[CHALLENGE 1]
List the usernames that appear in the post headers of the forum thread about games people can't get into, below.

I've made this clear before but I'll go for it again: Metal Gear Solid.


----------



## Pul5ar (Feb 15, 2012)

Any kind of MOBA
Final Fantasy or any turn based game
World of Warcraft, though I want to and I tried 
There seems to be a mental block on MMOs for me. Perhaps it's because I have nobody to play them with.


----------



## sawako (Sep 28, 2013)

MOBAs, Final Fantasy games, and Skyrim. Just can't get into them.


----------



## Rixy (Oct 4, 2009)

Ditto with Skyrim too but that's due to me being utterly awful at it. Has anyone ever had that? Where you just can't click with the controls and gameplay?


----------



## ASB20 (Jun 5, 2013)

Any Final Fantasy or Elder Scrolls. I just don't like the whole fantasy setting much (outside of LotR), so they just don't cut it. Final Fantasy kinda weirds me out, too. Actually, many JRPGs do.


----------



## nullptr (Sep 21, 2012)

Quite a few, mostly FPS. Also mmo's, though because of my hatred for that payment model. Also console gaming, I was always more of a pc gamer probably because the strategy genre is mostly pc based.



Scrub-Zero said:


> Same here. And all the popular shooters like call of duty. I can't stand those games.


Yes this, well at least the war shooters (though world at war had a pretty good story). I need an FPS that has a good story like bioshock


----------



## Persephone The Dread (Aug 28, 2010)

scooby said:


> I couldn't get into any of the fallout games. Tried New Vegas and didn't like it at all.


I couldn't really get into new vegas properly, despite being a fan of Fallout 3. I mostly put this down to my attention span issues though.

I can't be bothered with any of the new Final Fantasy games now either. I played Crisis Core and Dirge of Cerberus though a few years back, but that's cause they were spin offs of VII.

Oh and the big fps games don't interest me at all like Battlefield and COD.


----------



## Subject 1 (Oct 30, 2013)

Persephone The Dread said:


> I couldn't really get into new vegas properly, despite being a fan of Fallout 3. I mostly put this down to my attention span issues though.
> 
> I can't be bothered with any of the new Final Fantasy's now either. I played Crisis Core and Dirge of Cerberus though but that's cause they were spin offs of VII.


Same here.
Enjoyed Fallout 3 but the New Vegas missions felt like they were all over the place.

[GIVEN ENTRIES]

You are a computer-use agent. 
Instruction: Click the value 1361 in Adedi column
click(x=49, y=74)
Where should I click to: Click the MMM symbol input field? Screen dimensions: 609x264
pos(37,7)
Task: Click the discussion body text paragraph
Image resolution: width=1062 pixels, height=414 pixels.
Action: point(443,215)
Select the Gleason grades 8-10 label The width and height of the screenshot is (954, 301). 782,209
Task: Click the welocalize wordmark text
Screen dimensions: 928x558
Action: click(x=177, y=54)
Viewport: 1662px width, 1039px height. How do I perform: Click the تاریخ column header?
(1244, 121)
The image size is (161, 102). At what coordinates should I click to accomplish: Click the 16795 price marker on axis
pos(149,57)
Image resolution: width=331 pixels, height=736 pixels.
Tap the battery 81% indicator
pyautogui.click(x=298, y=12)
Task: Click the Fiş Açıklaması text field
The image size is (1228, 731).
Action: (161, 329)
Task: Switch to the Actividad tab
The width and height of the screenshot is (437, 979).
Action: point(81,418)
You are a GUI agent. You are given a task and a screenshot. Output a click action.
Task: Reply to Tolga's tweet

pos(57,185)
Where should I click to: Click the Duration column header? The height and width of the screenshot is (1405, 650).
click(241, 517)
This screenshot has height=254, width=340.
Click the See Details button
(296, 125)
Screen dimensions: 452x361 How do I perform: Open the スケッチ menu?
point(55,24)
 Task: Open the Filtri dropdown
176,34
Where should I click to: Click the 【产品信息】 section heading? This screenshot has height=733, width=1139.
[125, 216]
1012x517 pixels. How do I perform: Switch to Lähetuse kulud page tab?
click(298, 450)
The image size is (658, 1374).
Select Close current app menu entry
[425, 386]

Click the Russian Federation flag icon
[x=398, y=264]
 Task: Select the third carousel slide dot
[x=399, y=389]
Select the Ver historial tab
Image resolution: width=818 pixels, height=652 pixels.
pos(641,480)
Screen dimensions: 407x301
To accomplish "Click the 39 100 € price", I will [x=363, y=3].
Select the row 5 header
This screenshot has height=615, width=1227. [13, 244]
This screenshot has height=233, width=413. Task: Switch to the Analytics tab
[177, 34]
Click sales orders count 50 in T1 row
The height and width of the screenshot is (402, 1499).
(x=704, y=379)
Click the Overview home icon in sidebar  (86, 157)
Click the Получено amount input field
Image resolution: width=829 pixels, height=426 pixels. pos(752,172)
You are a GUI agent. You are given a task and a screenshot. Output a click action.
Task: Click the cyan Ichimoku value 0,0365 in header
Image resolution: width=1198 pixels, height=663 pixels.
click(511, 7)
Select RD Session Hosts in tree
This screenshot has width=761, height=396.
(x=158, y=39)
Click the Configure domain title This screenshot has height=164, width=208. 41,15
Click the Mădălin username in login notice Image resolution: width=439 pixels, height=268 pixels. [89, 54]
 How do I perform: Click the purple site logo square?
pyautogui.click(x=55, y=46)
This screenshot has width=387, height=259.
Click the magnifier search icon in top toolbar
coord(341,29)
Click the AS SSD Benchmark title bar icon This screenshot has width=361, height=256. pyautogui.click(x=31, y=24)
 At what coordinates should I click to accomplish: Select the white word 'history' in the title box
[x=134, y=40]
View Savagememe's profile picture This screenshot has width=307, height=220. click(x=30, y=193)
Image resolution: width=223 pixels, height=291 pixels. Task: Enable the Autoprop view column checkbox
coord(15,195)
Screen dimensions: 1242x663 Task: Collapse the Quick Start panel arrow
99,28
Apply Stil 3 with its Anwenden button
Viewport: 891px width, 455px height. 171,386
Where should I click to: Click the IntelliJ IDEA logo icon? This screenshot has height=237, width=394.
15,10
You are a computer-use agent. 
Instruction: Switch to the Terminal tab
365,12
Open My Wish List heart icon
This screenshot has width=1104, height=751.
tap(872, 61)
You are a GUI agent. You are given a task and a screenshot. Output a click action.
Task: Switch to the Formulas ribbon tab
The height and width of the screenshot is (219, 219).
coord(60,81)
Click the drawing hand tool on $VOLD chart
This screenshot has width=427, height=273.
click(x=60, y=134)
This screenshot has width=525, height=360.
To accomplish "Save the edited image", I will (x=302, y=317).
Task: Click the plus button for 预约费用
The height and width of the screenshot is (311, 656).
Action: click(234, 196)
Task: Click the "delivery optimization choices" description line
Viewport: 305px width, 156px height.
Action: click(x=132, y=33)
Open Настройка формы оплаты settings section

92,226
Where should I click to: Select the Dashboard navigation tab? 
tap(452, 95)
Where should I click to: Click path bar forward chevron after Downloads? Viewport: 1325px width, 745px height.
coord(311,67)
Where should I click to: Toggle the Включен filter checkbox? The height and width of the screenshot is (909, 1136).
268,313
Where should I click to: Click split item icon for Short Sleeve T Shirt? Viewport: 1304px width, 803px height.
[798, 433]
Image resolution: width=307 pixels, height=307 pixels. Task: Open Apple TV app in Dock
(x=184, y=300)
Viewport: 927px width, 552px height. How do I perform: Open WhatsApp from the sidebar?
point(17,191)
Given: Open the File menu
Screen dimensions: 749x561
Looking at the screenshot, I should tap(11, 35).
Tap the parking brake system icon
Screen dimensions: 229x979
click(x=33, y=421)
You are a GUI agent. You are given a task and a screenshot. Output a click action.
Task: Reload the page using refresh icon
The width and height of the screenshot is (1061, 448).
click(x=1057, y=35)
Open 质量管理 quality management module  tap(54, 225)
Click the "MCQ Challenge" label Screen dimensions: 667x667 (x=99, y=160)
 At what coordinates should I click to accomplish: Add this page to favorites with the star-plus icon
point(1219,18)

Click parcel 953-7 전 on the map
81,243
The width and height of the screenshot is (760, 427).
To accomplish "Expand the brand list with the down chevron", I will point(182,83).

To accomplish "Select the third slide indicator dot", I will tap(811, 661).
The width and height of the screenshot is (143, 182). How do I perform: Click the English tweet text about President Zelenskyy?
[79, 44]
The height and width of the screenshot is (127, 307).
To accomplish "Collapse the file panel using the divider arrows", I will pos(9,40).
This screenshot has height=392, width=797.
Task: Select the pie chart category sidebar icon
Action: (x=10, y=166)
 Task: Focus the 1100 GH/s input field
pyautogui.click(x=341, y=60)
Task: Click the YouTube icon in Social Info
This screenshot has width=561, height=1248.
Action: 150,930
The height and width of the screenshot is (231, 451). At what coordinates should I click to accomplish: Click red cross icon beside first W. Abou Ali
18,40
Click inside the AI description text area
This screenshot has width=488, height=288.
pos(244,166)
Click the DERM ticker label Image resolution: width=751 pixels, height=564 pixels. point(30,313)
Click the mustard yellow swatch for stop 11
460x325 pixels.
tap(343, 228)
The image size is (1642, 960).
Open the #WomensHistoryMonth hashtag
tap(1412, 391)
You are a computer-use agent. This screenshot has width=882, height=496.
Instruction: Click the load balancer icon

[CHALLENGE 2]
In the records, copy the stretch from the line containing "Click the Russian Federation flag icon" through the line containing "will [x=363, y=3].", character for character.

[TASK RESULT 1]
Pul5ar
sawako
Rixy
ASB20
nullptr
Persephone The Dread
Subject 1

[TASK RESULT 2]
Click the Russian Federation flag icon
[x=398, y=264]
 Task: Select the third carousel slide dot
[x=399, y=389]
Select the Ver historial tab
Image resolution: width=818 pixels, height=652 pixels.
pos(641,480)
Screen dimensions: 407x301
To accomplish "Click the 39 100 € price", I will [x=363, y=3].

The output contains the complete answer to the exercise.